Сегодня уже ни один серьезный эксперт или политик не рискнет повторить по сути идеологему «рынок решит все», звучавшую с государственных трибун еще каких-то пять лет тому назад. При этом закономерен вопрос, а возможна ли и нужна ли государству и обществу вообще какая-либо социально-экономическая модель? Ясная идеология, стратегия и целеполагание развития? Существует ли вообще эта материя в современной России?

Авторская позиция заключается в том, что такая научно обоснованная модель развития России сегодня отсутствует, будучи заменяемой множеством политик, решений и т. п., которые зачастую противоречат друг другу[1]. Более того, такая модель абсолютно необходима, ибо в противном случае и общество, и государство могут лишь пытаться копировать чужие модели без особой надежды на успех, что в значительной степени и проявляется в нынешнем состоянии российского общества и неспособности государства справиться с основными вызовами, такими как незавершенность институциональных реформ, недиверсифицированность российской экономики, коррупция, преступность, демографический кризис, печальное состояние здоровья (по средней продолжительности жизни Россия оказалась среди мировых аутсайдеров), низкое качество жизни и пр. Тем не менее в работах[2] показано, что научная методология формирования самосогласованных, прозрачных и дееспособных государственных политик существует (рис. В.1).

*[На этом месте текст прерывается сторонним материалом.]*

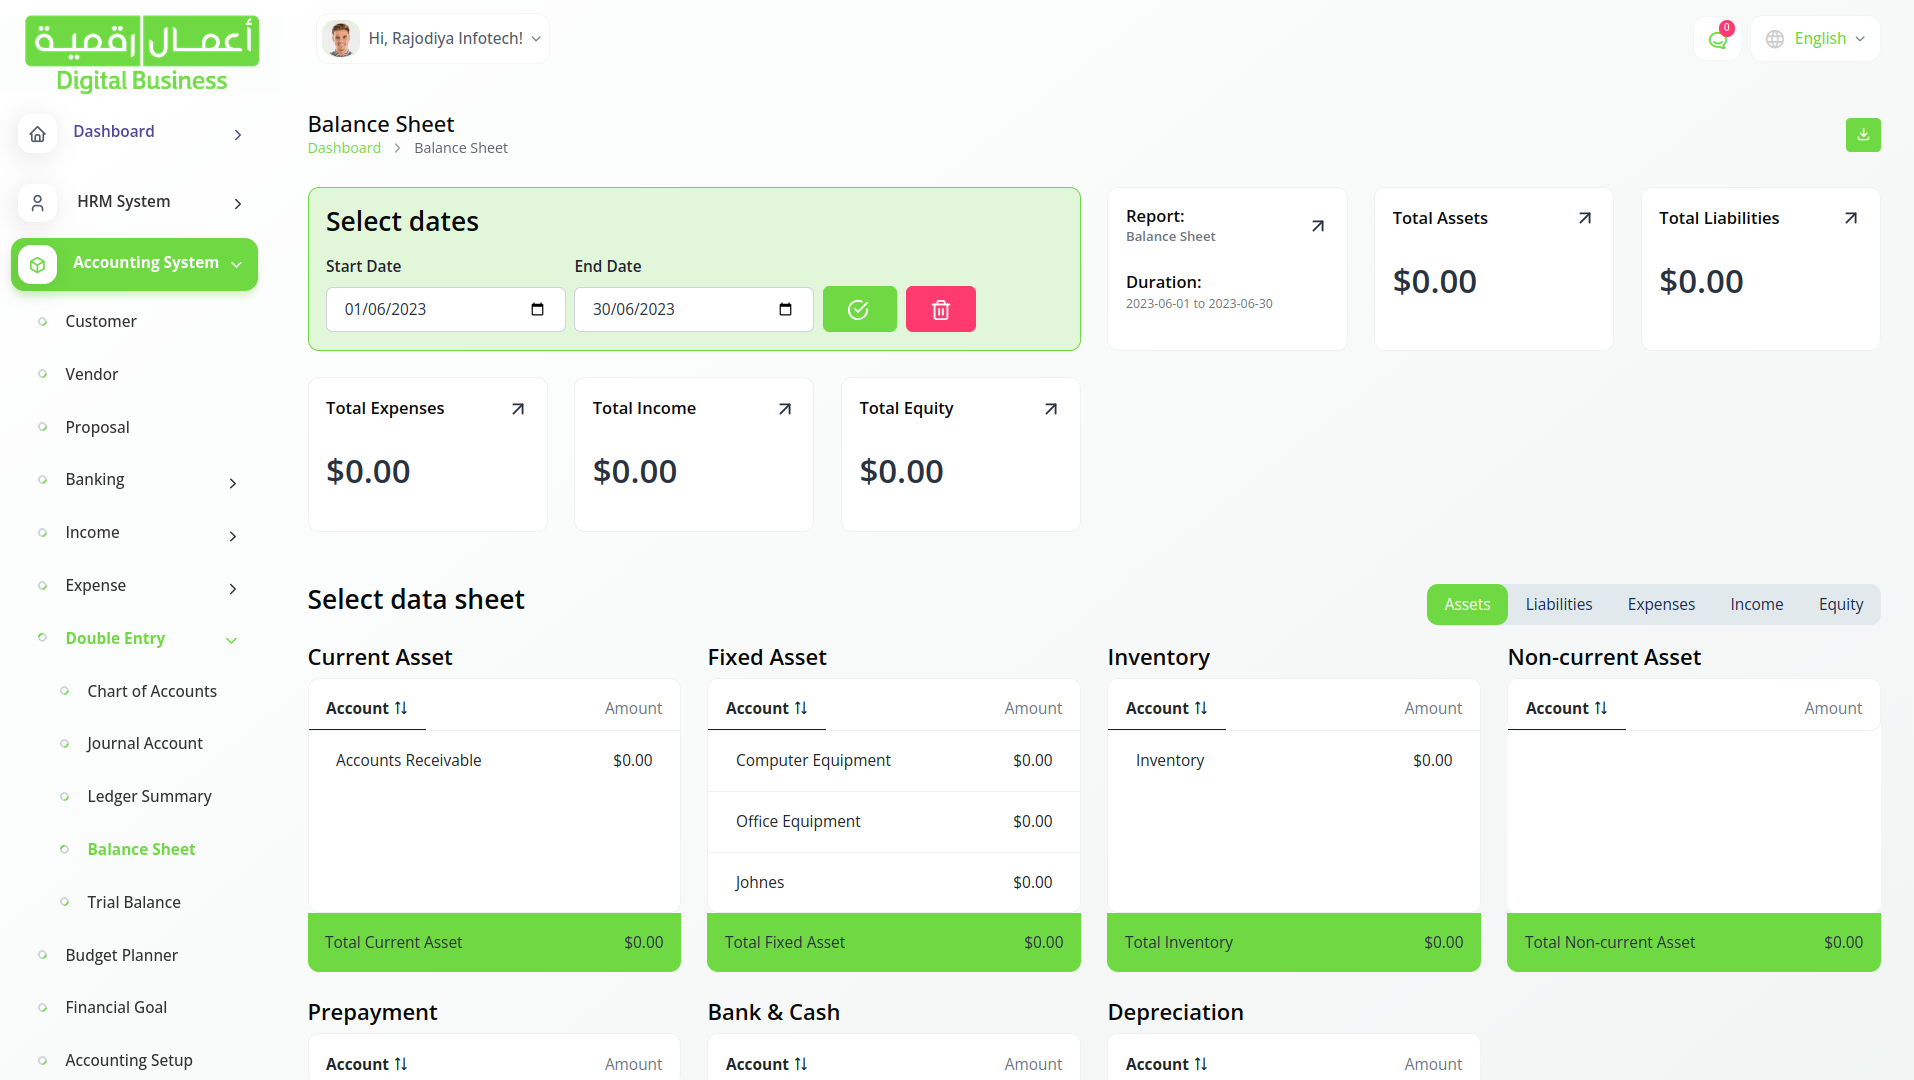Image resolution: width=1914 pixels, height=1080 pixels.
Task: Open the English language dropdown
Action: [x=1815, y=39]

Рис. В.1. Проблема практической реализации неизбежных преобразований


Совершенно очевидно, что на уровне высшего государственного и политического руководства в целом существует представление о вызовах, о чем свидетельствуют установки на реализацию «национальных проектов», модернизацию и инновационную деятельность, меры по поддержке материнства, социальную помощь пенсионерам и многое другое. Но складывается ощущение, что, признавая целесообразный модернизационный концепт на словах, существующий российский политический класс в целом не принимает его в практическом смысле и системном отношении.

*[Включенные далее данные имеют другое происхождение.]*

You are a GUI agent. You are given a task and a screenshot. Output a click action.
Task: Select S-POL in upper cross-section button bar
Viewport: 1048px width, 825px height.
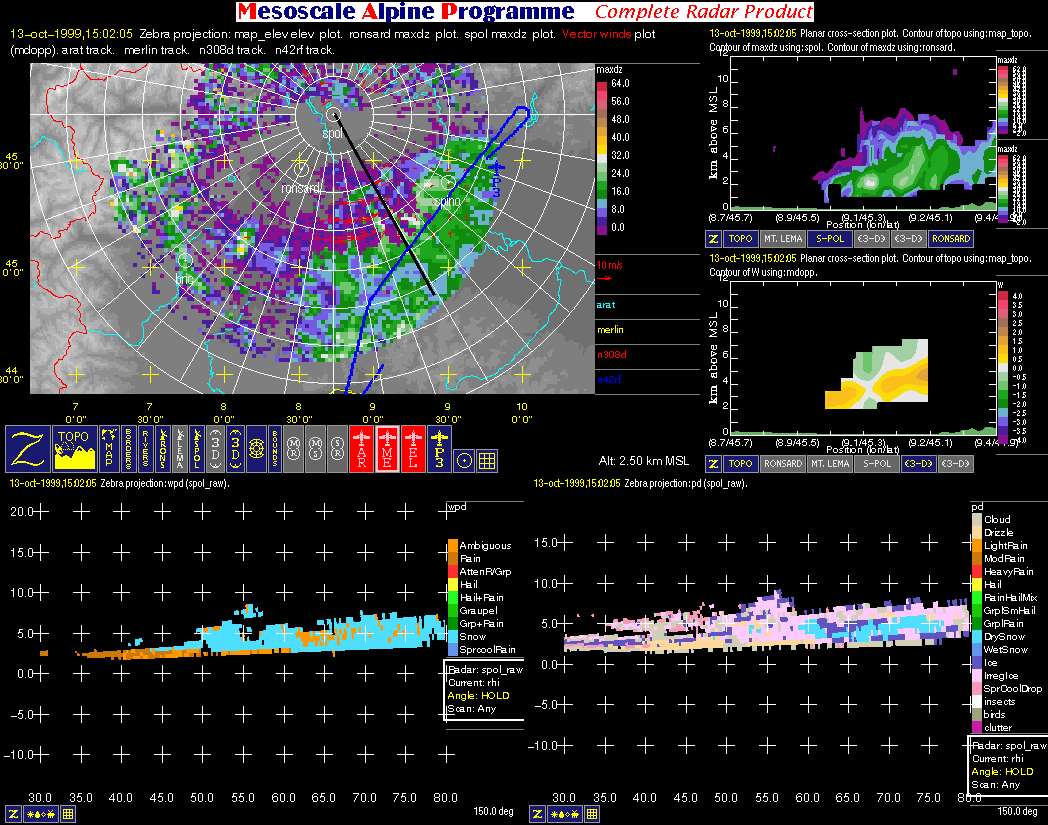[x=828, y=240]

Больше того, представление о механизмах и трендах элито-образования в современной России позволяет диагностировать имманентную связь российской политической элиты с существующей экспортно-сырьевой, несуверенной, асоциальной, а подчас и полукриминальной псевдомоделью государственного развития.

Для кого, возникает естественный вопрос, пишутся программные документы по модернизации страны, если современный политический класс их не принимает? В силу формальной логики ответ состоит в необходимости и неизбежности ротации элит, в результате которой власть будет осуществляться управленческой командой, способной к реализации истинных (т. е. в интересах жизнеспособности России) модернизационных стратегий.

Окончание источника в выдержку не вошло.